What Does That Mean, Exactly?

January 20, 2010 by Ian 6 Comments

SaltaMonte on FlickrI have a problem with buzzwords.

Can you name the last five buzzwords you heard? What about the last ten? Don’t worry about the order, just try to come up with something recent, some term you’ve run across, that really didn’t seem to stand for anything, but was intended as a broad generalization of a concept, and applied to a very simple, elemental ideal.

I’ll help. Here are some: Rights. Reform. Liberty. Justice. Freedom.

We’re used to seeing ideas like blogging, the social web, networking, entrepreneurship come up in the discussion of overarching, nebulously defined ideals, but the trouble is that so much of our society is predicated on these vague shorthand terms. I wonder sometimes if buzzwords in general are part of the problem, or not. How are we supposed to communicate in general if we can’t communicate these ideals in the specific?

The whole point of language, especially codification and good lexicography, is to make sure that communication is reliable, understandable and universal. Dialects and slang aside, raw core ideals should be easy to transmit in short bursts, to make conversation breathable. But throwing in buzz, or any kind of highly emotional lingo, ruins a part of this because, like it or not, no two people speak the same language. As much as we convince ourselves we all speak (for example) proper English, it’s a crock.
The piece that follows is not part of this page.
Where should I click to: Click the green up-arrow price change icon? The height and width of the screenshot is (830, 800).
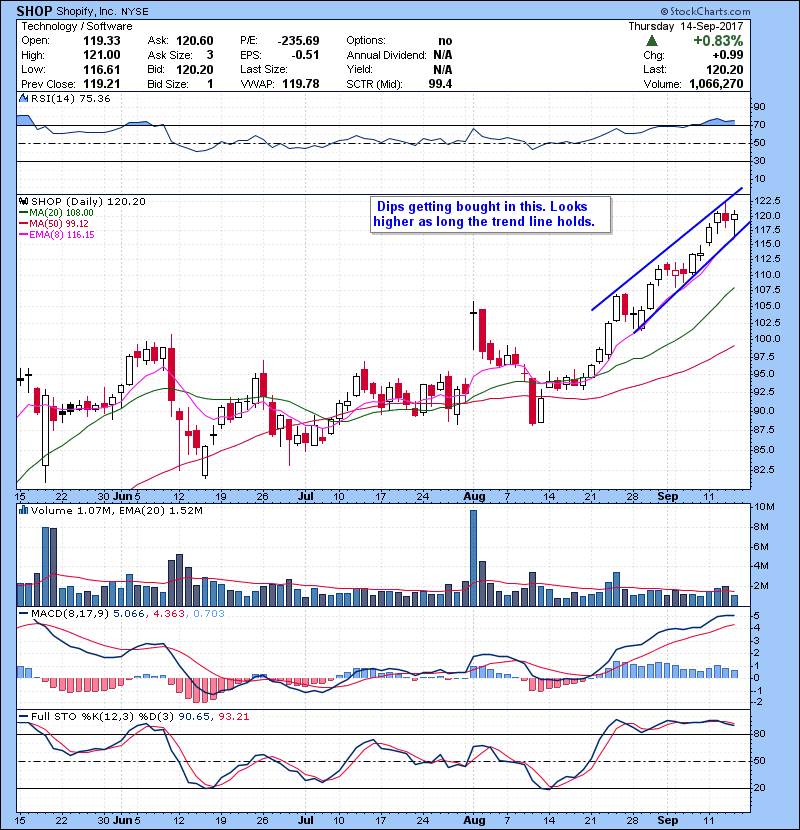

I’ve got a better vocabulary than a lot of people I know. This can come in handy, as I spend a decent amount of my time being a translator. Working in the core has drawbacks – immigration rates and cheap housing mean that the down town area, at least of Winnipeg, is saturated by people who speak English – this supposedly common language – to varying levels of success. Having strong command of the language lets me do my job effectively whether the people I’m speaking to own the technical command or not. But every so often, I run into trouble translating, and it’s usually because of the wide adoption of buzzwords.

We don’t all use the same ones.

Perfect example: patch cords. What does that mean, exactly? You wouldn’t believe the number of times in a month someone asks me for a patch cord, then gets incensed when I ask what kind they mean. You know, a patch cord! For hooking up a TV! This isn’t a buzzword for me. I work with a lot of kinds of cords: coaxial cable, analog RCA, S-Video, component video, DVI, HDMI – and that’s just the video cables that fall under this category. If you want audio, there’s also RCA, but then we get into things like quarter inch mono and stereo, eighth inch for the same, digital coaxial, optical cable. See where this is going? In one eight foot section of my shop, we’ve got easily twenty different kinds of cords that all fall under the broad description of “patch cord.” Don’t yell at me because you can’t bring yourself to specify.
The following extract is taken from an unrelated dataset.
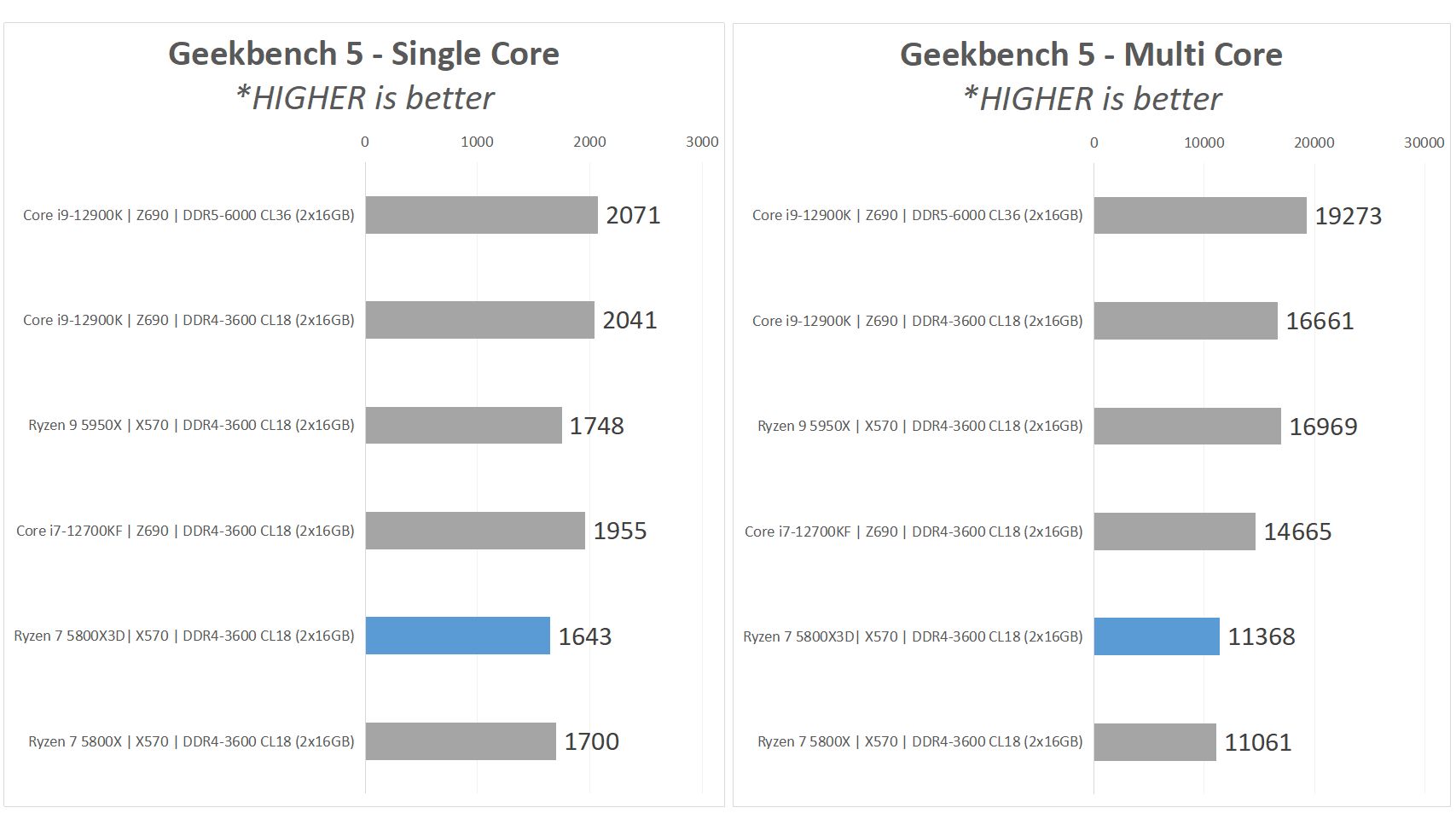Select the 11368 data label
This screenshot has height=819, width=1456.
[1261, 636]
Don’t yell at the system because it can’t either.

If we get so confused over one term relating to two dozen kinds of AV cabling, imagine what someone from outside our sphere thinks when they start hearing terms like health care reform, universal justice or rights and freedoms. Often, these words either mean nothing at all, or can mean so many different things that even with context the lack of specificity is damaging to communication. It gets worse when we bring up the broad ideals, but don’t concieve for ourselves what possible specifics we might mean.

Our culture – the entire western hemisphere, everywhere from western Europe to Canada, the USA – produces buzzwords at an alarming rate!
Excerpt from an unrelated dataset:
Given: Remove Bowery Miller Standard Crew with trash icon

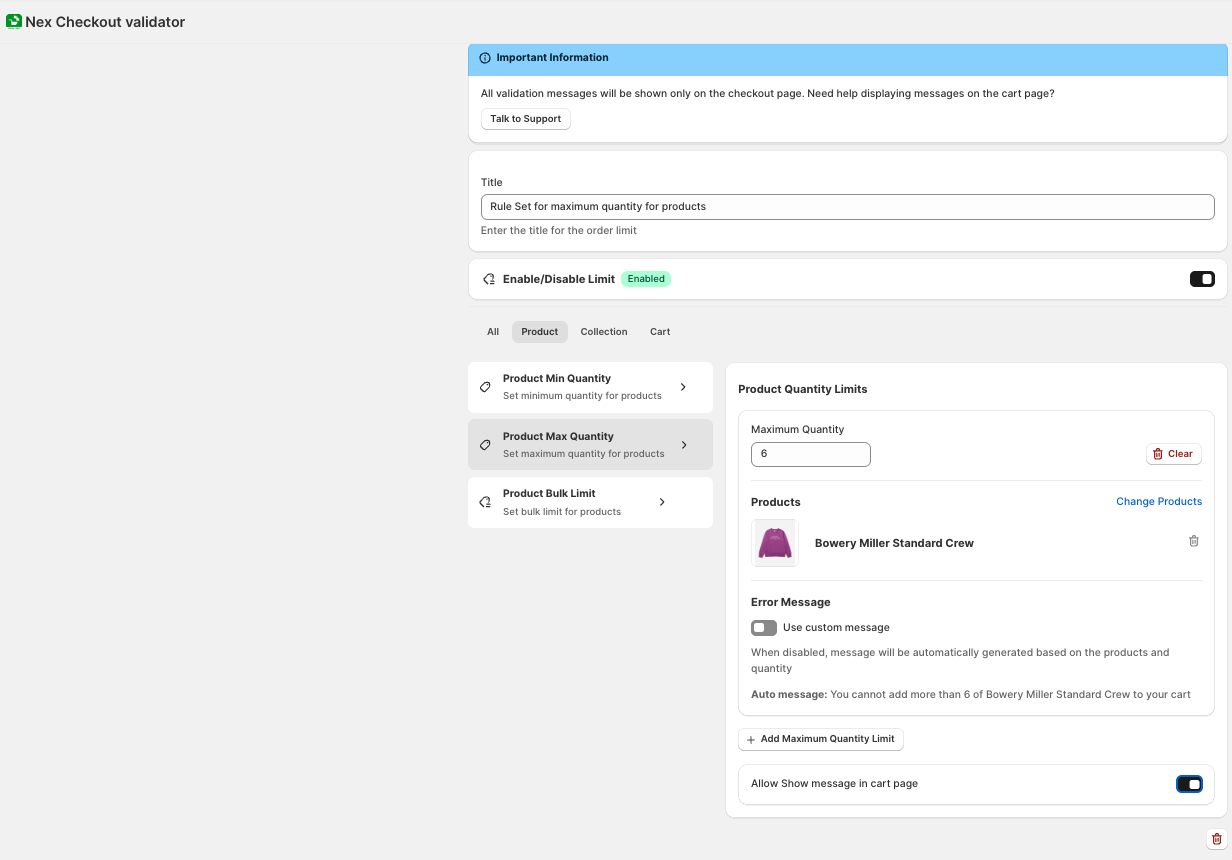Looking at the screenshot, I should (1193, 541).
I’m still waiting for someone to explain the job qualifications of a Director of Community. Or a Social Networks Manager. On the surface, it seems like such a simple ideal – but like any good category, it has to leave room for details that haven’t been conceived of when the buzzword is created. Which is part of the problem, I suppose. Specificity is great, but exact language requires a lot more time than most people have these days. It’s worrisome that our language has begun to so accurately accommodate the velocity of our society.

As someone wise is reported to have said, there is more to life than increasing its pace.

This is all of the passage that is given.